### Your objective
Your copy should hold only the lines from the one with "You are a GUI" to the one with "Task: Switch to large icons view", both included, each exactly as it stands below, with no pictures.

### Material for this exercise
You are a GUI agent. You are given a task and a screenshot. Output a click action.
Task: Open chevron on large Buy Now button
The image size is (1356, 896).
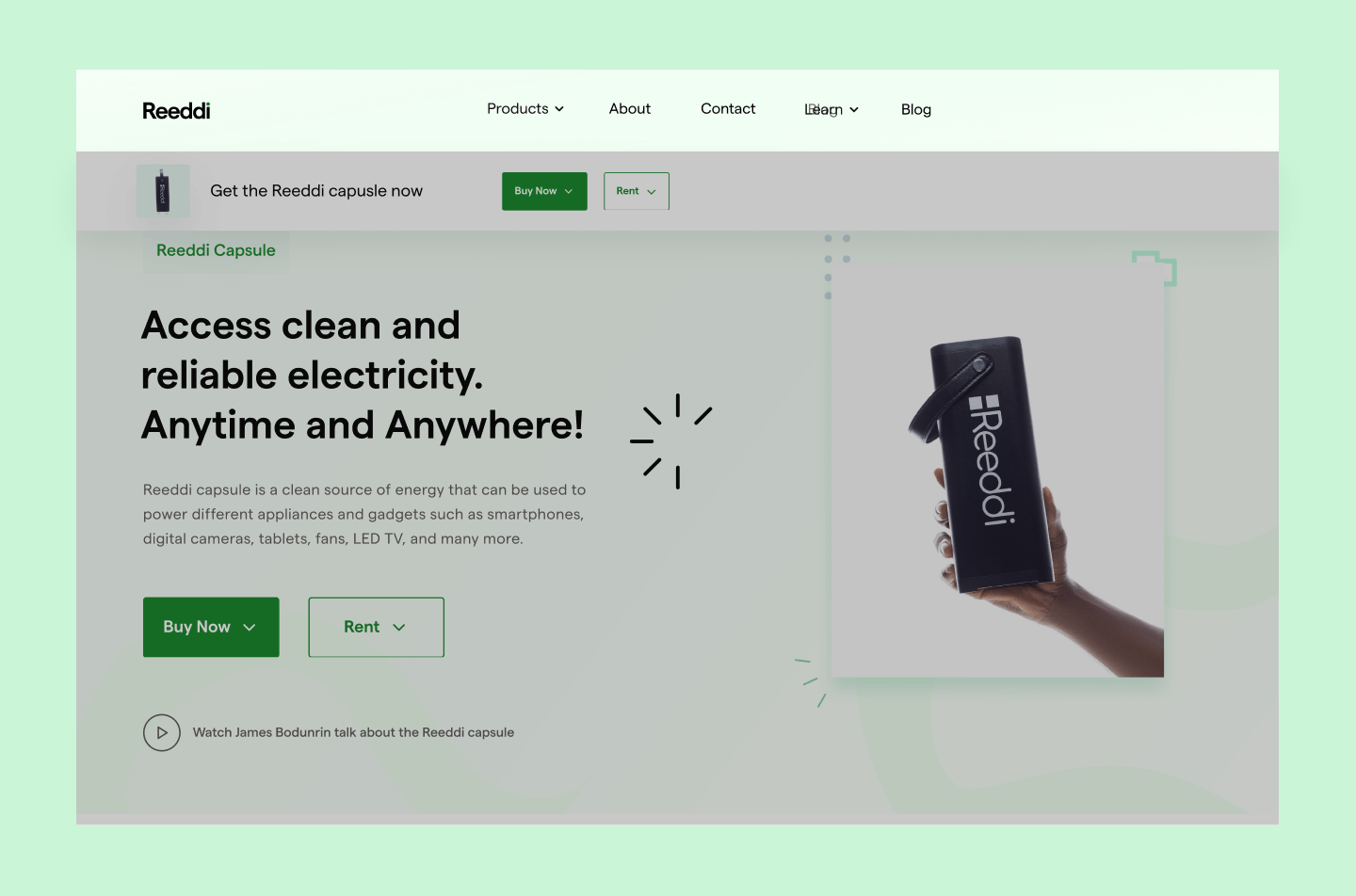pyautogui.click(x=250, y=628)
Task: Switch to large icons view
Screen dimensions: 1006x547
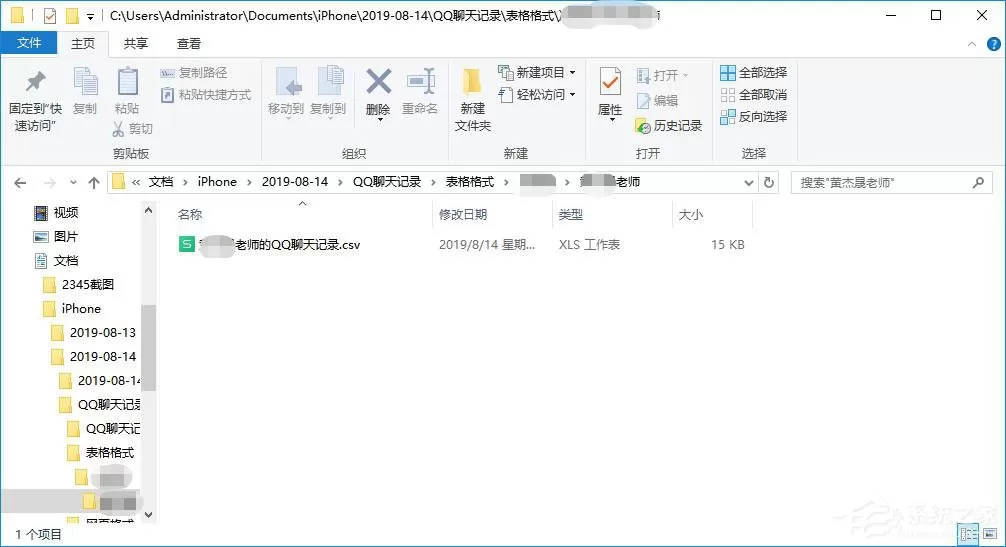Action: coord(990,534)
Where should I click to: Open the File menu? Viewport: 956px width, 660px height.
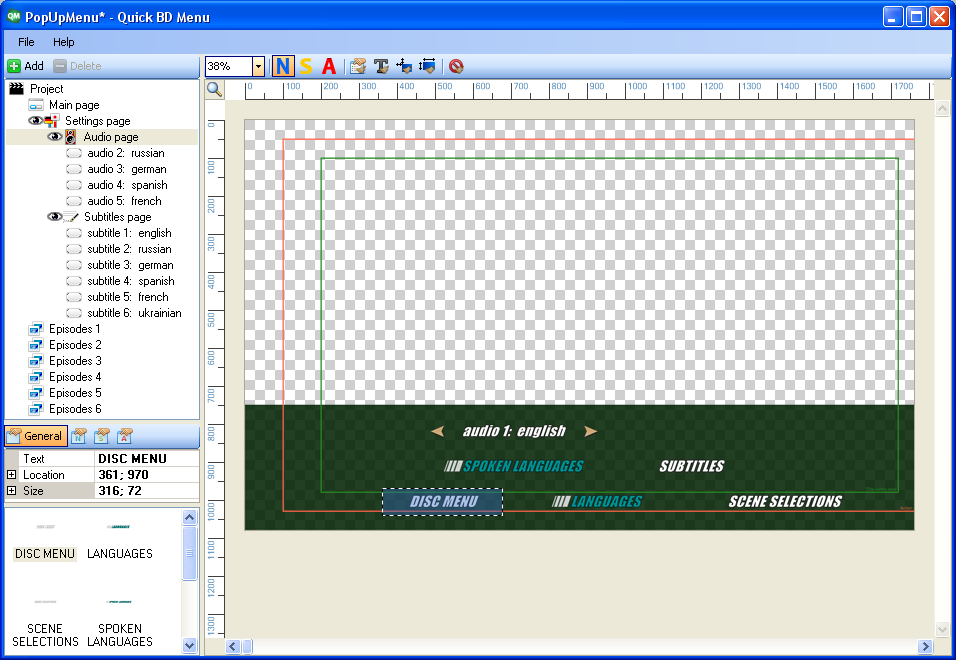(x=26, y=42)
* * *
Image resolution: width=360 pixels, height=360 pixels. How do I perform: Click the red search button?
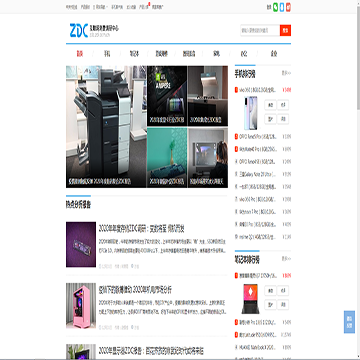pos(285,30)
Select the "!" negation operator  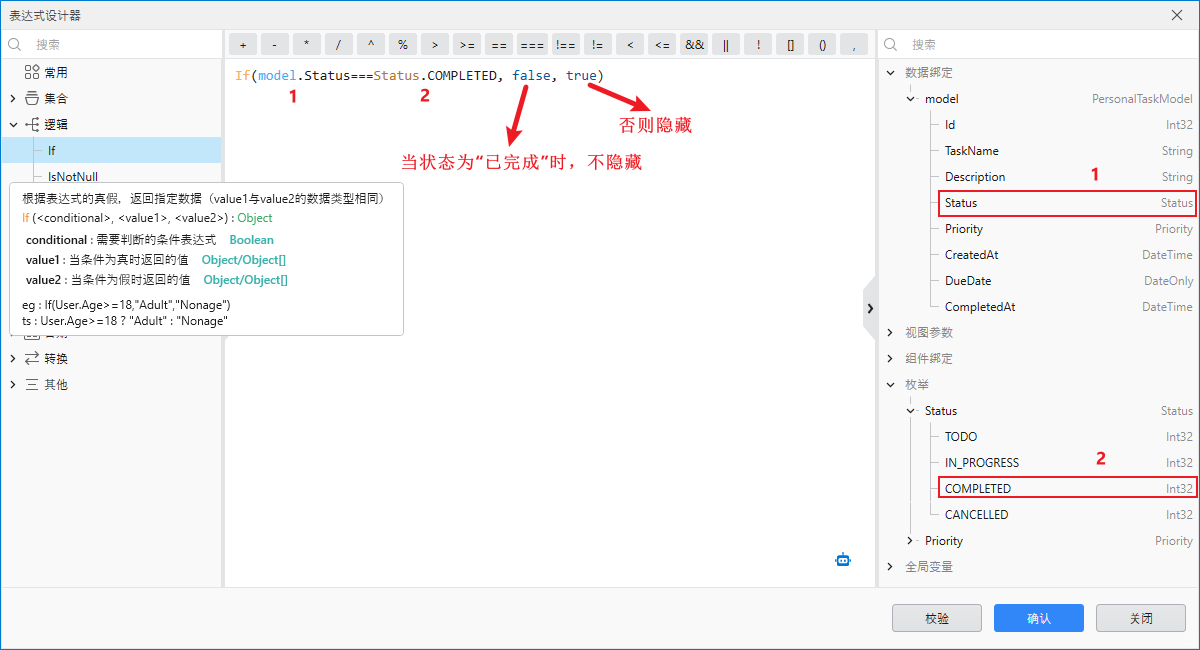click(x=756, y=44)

### Response box
You are a GUI agent. You are given a task and a screenshot. Output a click action.
Task: Open chevron on large Buy Now button
The image size is (1356, 896).
pyautogui.click(x=250, y=628)
Task: Switch to large icons view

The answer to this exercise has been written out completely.